##### Data shown #####

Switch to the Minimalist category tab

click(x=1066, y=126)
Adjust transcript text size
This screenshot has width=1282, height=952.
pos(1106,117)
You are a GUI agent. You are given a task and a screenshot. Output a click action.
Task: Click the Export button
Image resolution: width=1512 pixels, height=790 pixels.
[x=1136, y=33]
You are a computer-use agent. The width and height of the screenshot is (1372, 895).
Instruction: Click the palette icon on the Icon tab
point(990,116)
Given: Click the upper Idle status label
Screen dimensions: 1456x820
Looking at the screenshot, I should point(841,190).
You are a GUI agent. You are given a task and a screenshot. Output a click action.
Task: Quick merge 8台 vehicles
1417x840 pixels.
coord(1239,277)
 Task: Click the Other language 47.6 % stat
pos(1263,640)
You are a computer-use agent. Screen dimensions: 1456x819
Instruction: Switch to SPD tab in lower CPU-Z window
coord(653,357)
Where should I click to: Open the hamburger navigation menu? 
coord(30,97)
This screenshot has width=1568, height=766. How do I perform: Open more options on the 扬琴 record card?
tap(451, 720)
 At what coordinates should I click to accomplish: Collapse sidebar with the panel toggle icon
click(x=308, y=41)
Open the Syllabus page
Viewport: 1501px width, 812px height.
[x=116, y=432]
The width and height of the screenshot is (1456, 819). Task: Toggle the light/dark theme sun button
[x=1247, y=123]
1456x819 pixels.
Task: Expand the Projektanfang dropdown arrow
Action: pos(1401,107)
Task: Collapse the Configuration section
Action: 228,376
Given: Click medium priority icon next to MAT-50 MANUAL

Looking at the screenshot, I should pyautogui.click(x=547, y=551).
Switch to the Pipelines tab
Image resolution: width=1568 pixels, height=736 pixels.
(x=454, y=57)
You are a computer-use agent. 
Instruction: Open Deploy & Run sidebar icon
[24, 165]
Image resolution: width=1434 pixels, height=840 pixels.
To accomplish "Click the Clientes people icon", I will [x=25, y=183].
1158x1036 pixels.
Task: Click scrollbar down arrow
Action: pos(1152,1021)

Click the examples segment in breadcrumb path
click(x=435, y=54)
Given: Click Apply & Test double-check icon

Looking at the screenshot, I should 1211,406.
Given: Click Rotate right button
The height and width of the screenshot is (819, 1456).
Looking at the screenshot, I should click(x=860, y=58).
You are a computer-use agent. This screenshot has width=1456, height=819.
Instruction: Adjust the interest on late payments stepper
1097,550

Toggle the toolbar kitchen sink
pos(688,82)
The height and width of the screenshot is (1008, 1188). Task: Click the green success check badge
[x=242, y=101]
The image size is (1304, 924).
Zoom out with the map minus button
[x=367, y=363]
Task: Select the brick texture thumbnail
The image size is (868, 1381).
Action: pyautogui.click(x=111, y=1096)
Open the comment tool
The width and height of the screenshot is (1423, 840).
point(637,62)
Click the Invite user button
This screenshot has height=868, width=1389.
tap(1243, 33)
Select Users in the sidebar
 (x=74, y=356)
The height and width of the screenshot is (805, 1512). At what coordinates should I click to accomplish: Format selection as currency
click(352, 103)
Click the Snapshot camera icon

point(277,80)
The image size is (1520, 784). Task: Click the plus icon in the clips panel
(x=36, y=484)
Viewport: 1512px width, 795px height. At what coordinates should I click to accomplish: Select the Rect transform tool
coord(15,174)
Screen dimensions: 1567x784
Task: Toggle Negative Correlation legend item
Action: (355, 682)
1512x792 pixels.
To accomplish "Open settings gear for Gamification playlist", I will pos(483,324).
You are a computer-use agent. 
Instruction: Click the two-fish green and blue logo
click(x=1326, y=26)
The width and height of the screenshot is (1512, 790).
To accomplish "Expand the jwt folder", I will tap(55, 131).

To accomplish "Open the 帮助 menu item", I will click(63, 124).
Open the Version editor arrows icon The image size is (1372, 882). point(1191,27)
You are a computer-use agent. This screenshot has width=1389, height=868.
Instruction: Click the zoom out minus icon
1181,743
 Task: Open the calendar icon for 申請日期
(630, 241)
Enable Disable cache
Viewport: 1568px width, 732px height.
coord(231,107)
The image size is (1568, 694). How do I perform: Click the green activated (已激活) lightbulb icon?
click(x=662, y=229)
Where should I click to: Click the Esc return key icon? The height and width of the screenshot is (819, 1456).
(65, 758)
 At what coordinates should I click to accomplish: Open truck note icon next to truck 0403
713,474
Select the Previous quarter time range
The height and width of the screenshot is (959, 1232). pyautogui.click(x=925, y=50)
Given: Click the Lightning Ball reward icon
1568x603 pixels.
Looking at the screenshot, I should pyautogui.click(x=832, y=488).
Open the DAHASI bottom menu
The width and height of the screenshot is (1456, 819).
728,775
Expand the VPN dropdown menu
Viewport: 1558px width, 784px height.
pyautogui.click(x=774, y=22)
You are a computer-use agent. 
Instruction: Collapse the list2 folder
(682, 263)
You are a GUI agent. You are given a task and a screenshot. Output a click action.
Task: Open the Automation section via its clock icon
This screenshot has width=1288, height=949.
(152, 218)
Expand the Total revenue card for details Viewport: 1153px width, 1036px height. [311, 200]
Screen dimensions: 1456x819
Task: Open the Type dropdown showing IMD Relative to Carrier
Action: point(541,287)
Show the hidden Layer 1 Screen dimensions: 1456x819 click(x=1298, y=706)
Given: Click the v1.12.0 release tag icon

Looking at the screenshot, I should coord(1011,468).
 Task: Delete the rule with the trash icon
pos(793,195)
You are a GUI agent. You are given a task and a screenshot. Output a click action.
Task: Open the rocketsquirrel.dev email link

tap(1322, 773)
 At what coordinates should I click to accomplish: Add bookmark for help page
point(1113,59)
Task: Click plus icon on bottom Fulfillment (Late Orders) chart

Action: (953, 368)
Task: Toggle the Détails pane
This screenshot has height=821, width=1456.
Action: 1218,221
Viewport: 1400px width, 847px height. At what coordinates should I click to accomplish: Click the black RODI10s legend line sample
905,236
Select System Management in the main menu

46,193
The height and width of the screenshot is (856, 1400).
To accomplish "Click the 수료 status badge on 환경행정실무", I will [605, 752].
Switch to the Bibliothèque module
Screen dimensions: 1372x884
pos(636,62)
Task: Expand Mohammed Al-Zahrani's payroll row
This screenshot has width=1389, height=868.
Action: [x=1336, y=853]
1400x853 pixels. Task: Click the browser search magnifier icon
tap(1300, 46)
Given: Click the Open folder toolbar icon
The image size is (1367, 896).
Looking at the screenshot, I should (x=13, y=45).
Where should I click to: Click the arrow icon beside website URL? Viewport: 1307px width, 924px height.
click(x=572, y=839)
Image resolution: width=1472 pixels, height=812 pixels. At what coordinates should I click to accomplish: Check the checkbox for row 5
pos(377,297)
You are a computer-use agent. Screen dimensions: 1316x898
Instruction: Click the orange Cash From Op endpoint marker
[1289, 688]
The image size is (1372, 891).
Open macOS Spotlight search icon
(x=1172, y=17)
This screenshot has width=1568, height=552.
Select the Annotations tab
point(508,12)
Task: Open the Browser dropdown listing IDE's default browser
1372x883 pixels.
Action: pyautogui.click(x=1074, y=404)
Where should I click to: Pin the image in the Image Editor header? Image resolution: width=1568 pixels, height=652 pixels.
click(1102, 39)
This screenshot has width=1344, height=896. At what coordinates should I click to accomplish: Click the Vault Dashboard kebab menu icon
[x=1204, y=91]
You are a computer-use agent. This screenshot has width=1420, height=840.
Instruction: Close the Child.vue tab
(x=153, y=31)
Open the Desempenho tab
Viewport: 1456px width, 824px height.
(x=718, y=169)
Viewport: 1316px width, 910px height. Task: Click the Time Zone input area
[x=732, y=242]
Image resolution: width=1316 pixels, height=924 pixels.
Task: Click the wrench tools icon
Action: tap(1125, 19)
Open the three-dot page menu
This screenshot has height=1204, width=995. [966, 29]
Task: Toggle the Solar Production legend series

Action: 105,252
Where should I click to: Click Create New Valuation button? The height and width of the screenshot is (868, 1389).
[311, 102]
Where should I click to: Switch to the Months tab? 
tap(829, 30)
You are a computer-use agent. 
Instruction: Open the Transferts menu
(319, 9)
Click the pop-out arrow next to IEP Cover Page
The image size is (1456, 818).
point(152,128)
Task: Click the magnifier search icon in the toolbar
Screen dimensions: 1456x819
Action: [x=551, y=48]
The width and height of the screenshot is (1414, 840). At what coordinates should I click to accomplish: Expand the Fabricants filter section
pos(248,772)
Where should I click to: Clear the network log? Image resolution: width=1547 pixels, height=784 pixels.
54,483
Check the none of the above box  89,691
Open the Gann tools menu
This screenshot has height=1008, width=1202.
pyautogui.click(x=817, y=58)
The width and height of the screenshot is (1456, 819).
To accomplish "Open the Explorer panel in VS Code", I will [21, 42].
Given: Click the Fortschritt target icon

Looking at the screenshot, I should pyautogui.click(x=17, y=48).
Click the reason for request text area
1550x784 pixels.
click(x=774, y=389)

#####

About this task
What you should output is every line of the records above, from the first through the line containing "Task: Click the Export button", unchanged.

Response
Switch to the Minimalist category tab

click(x=1066, y=126)
Adjust transcript text size
This screenshot has width=1282, height=952.
pos(1106,117)
You are a GUI agent. You are given a task and a screenshot. Output a click action.
Task: Click the Export button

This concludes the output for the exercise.